Adenylate Kinase L107I MUTANT

8BQF の概要

• エントリーDOI: 10.2210/pdb8bqf/pdb
• 分子名称: Adenylate kinase, BIS(ADENOSINE)-5'-PENTAPHOSPHATE (3 entities in total)
• 機能のキーワード: complex, transferase
• 由来する生物種: Escherichia coli
• タンパク質・核酸の鎖数: 6
• 化学式量合計: 160246.61

構造登録者

Scheerer, D.,Adkar, B.V.,Bhattacharyya, S.,Levy, D.,Iljina, M.,Iljina, I.,Dym, O.,Haran, G.,Shakhnovich, E.I. (登録日: 2022-11-21, 公開日: 2023-05-10, 最終更新日: 2024-02-07)

主引用文献

Scheerer, D.,Adkar, B.V.,Bhattacharyya, S.,Levy, D.,Iljina, M.,Riven, I.,Dym, O.,Haran, G.,Shakhnovich, E.I.
Allosteric communication between ligand binding domains modulates substrate inhibition in adenylate kinase.
Proc.Natl.Acad.Sci.USA, 120:e2219855120-e2219855120, 2023

PubMed Abstract: Enzymes play a vital role in life processes; they control chemical reactions and allow functional cycles to be synchronized. Many enzymes harness large-scale motions of their domains to achieve tremendous catalytic prowess and high selectivity for specific substrates. One outstanding example is provided by the three-domain enzyme adenylate kinase (AK), which catalyzes phosphotransfer between ATP to AMP. Here we study the phenomenon of substrate inhibition by AMP and its correlation with domain motions. Using single-molecule FRET spectroscopy, we show that AMP does not block access to the ATP binding site, neither by competitive binding to the ATP cognate site nor by directly closing the LID domain. Instead, inhibitory concentrations of AMP lead to a faster and more cooperative domain closure by ATP, leading in turn to an increased population of the closed state. The effect of AMP binding can be modulated through mutations throughout the structure of the enzyme, as shown by the screening of an extensive AK mutant library.
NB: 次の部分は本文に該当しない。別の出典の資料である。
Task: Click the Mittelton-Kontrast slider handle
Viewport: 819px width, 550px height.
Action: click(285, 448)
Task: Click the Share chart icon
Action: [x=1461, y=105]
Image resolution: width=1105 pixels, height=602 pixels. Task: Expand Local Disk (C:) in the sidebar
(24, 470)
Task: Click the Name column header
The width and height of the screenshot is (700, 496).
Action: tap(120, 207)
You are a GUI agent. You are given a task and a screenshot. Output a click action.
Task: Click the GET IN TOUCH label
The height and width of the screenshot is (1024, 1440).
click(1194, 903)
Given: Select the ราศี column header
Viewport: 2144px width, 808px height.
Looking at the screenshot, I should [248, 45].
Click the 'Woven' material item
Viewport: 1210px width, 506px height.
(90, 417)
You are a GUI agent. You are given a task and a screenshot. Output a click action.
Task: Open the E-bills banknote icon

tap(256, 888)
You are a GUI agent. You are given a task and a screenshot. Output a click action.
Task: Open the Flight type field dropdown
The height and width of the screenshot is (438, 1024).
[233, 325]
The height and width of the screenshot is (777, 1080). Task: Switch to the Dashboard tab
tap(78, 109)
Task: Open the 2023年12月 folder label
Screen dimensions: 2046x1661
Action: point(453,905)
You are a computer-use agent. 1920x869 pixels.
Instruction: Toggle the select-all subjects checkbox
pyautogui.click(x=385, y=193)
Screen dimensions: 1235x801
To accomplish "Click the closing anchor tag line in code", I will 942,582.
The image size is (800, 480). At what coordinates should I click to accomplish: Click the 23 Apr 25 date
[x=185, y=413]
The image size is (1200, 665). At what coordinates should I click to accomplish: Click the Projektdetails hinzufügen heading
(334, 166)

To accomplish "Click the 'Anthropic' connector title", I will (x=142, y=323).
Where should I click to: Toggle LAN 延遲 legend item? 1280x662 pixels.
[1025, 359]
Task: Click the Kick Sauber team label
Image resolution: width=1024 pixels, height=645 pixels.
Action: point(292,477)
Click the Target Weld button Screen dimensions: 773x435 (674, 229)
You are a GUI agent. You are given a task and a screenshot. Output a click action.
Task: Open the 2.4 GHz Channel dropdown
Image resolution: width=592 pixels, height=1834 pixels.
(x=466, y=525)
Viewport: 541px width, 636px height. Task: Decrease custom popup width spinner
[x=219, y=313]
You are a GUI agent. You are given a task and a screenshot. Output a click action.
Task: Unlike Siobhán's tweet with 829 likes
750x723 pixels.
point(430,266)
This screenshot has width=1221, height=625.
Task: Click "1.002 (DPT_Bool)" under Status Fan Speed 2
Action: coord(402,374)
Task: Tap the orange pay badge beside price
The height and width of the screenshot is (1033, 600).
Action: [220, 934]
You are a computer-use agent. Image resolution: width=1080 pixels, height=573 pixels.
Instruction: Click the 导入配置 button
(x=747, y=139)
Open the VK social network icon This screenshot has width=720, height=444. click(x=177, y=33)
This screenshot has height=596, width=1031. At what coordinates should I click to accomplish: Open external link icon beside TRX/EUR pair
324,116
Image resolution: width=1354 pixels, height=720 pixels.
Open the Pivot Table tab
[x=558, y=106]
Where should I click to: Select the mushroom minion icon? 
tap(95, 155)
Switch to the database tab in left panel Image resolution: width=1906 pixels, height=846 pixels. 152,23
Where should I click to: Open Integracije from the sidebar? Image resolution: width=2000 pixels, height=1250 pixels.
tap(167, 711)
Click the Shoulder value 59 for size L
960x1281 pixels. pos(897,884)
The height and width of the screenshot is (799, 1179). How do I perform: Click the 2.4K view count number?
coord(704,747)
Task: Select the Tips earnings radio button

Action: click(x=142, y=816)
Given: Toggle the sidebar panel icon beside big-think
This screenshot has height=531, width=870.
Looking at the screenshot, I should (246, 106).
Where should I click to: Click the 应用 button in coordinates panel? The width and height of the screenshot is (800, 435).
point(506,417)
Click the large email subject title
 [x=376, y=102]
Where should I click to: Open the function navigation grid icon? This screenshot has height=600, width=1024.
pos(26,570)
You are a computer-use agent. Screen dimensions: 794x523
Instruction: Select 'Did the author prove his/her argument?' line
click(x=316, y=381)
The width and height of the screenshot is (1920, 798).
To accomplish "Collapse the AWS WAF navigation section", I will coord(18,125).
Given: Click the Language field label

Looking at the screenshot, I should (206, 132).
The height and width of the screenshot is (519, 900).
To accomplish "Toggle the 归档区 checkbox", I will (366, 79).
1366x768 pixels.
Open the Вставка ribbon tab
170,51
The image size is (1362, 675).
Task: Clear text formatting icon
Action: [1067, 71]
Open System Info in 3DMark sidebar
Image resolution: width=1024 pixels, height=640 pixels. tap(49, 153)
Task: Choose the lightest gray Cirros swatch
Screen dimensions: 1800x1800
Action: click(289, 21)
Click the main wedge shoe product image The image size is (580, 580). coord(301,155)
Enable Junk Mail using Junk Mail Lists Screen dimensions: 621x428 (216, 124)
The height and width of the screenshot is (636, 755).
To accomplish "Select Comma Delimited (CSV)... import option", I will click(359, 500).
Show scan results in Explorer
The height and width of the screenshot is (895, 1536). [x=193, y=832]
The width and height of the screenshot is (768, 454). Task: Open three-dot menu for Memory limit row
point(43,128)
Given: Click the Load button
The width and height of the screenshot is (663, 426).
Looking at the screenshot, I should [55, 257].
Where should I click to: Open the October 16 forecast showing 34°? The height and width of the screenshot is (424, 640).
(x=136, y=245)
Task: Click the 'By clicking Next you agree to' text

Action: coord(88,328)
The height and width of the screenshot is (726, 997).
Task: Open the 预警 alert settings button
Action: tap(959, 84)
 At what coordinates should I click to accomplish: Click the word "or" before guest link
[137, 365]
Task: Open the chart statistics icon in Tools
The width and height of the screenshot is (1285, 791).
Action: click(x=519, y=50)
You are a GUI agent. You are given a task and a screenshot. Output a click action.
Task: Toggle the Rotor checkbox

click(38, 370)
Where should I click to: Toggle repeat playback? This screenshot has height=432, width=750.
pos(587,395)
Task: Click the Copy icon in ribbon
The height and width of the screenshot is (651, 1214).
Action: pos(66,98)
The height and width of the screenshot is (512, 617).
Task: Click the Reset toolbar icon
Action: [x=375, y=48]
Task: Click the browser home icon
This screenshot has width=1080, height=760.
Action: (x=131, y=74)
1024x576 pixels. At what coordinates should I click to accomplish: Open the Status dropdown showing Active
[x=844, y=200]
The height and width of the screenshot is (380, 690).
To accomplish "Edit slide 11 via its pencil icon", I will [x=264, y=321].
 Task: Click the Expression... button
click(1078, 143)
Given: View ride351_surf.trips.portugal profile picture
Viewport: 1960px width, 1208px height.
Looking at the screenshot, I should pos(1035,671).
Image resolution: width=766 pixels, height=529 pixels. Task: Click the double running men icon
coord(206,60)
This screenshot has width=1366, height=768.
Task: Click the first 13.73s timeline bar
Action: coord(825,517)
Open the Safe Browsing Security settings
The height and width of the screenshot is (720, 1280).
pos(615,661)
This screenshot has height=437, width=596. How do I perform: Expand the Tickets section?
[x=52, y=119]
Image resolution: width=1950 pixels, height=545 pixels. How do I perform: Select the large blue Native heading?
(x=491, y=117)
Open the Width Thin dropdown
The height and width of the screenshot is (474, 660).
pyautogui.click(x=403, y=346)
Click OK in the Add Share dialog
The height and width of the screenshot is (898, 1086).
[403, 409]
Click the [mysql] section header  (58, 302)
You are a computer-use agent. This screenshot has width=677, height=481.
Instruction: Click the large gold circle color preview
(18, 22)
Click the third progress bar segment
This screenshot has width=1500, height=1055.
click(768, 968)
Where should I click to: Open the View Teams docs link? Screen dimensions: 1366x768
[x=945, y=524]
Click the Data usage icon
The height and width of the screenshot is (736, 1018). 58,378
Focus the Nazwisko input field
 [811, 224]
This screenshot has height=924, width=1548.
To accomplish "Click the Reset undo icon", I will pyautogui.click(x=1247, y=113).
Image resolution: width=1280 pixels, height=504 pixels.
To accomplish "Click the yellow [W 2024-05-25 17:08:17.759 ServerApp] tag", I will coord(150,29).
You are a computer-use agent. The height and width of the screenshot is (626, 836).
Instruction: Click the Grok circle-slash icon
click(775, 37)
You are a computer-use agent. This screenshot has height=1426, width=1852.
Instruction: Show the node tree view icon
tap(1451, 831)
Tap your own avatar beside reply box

The mutation of multiple conserved residues reduces substrate inhibition, suggesting that substrate inhibition is an evolutionary well conserved feature in AK. Combining these insights, we developed a model that explains the complex activity of AK, particularly substrate inhibition, based on the experimentally observed opening and closing rates. Notably, the model indicates that the catalytic power is affected by the microsecond balance between the open and closed states of the enzyme. Our findings highlight the crucial role of protein motions in enzymatic activity.

PubMed: 37094144
DOI: 10.1073/pnas.2219855120

実験手法

X-RAY DIFFRACTION (2.05 Å)